With a smartphone, showing a photo to hundreds of your followers is as easy as pressing the share button. But if you want to create something tangible and more exclusive to share with those close to you, an instant film camera can add a fun and welcome dose of analog charm to your digital world. The best instant film camera we’ve found is the $93 Fujifilm Instax Mini 50S.
What Is an Instant Camera?
Instant cameras use packs of film emulsion that include all the chemical developers and substrates needed to print a photographic image within minutes of pressing the shutter button. Each film pack includes the negative to capture the image and the positive paper needed to produce the finished print.
As the print emerges from the camera, the development process begins. Soon, a blank sheet turns into a color photograph.
As the print emerges from the camera, the development process begins. Soon, a blank sheet turns into a color photograph. Film packs come in bundles of 10 exposures and the cameras have countdown windows that let you know how many shots are left before you’ll need to swap in a new pack.
Referred to most commonly as a “Polaroid” (after the company that popularized the technology) the instant camera foreshadowed some of the convenience that digital cameras would later bring. With an instant camera you could see your photograph within minutes of taking a picture instead of having to take a roll of film to the lab and wait for it to be developed.

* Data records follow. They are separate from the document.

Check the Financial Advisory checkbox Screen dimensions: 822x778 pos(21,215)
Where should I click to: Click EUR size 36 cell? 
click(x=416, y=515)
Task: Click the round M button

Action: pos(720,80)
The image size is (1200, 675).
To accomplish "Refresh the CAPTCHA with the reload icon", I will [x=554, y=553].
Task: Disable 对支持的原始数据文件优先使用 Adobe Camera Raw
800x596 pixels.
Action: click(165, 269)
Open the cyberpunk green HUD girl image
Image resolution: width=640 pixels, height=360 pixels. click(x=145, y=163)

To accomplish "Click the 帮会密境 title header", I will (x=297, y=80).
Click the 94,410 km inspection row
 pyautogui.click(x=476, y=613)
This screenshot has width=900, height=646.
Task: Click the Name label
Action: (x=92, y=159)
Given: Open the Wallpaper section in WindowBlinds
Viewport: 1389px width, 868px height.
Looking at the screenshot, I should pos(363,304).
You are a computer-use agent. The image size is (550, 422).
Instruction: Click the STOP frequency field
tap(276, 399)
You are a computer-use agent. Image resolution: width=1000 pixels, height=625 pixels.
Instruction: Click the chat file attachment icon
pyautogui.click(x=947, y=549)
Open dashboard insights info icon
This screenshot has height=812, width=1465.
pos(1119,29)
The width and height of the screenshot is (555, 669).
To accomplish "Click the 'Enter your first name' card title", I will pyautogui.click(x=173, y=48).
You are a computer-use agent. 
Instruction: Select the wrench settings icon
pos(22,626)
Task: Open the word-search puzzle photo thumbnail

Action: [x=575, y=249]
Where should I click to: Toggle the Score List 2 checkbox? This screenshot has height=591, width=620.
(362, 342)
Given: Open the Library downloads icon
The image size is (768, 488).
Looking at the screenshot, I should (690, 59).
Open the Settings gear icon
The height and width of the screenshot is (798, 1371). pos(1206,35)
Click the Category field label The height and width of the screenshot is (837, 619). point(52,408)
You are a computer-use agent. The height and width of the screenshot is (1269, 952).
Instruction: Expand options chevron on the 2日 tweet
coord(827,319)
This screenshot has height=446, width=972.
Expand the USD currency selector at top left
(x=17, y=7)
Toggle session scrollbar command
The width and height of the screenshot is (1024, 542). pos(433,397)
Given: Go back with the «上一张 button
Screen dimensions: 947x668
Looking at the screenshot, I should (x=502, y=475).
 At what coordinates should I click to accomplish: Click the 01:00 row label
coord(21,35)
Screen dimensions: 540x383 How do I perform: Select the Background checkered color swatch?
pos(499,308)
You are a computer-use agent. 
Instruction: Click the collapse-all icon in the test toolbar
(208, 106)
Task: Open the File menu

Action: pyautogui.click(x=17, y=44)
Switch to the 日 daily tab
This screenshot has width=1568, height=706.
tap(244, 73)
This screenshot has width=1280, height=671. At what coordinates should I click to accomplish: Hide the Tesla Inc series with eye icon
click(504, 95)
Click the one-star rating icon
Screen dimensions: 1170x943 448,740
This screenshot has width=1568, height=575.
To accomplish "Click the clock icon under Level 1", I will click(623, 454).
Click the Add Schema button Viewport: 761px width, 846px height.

Although digital cameras have made the instant camera obsolete in almost every way, there is an undeniable charm and whimsy to pressing the shutter button and having a physical print emerge from the camera, watching an image develop right before your very eyes. Even for a photographer like myself who remembers spending hours in the darkroom, the whole process still feels like magic. No, you won’t get the brilliant colors and wide range of highlight and shadow tones that even an entry-level digital camera can offer, but each print is a one-of-a-kind memento that can be physically passed around and shared in a face-to-face, rather than virtual, environment.